──────── Information ────────
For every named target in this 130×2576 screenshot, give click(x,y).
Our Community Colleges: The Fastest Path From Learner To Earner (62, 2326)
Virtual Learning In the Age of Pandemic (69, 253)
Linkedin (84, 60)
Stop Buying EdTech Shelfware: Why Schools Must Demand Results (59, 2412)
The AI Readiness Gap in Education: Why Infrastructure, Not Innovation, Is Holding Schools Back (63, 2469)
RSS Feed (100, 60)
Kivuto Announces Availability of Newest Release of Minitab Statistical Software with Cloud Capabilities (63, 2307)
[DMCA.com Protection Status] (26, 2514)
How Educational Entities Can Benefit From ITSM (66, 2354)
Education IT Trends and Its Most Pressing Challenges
────────
-- Problem --
Your answer should consist of each line of the data above in which the word "Schools" occurs.

-- Solved problem --
Stop Buying EdTech Shelfware: Why Schools Must Demand Results (59, 2412)
The AI Readiness Gap in Education: Why Infrastructure, Not Innovation, Is Holding Schools Back (63, 2469)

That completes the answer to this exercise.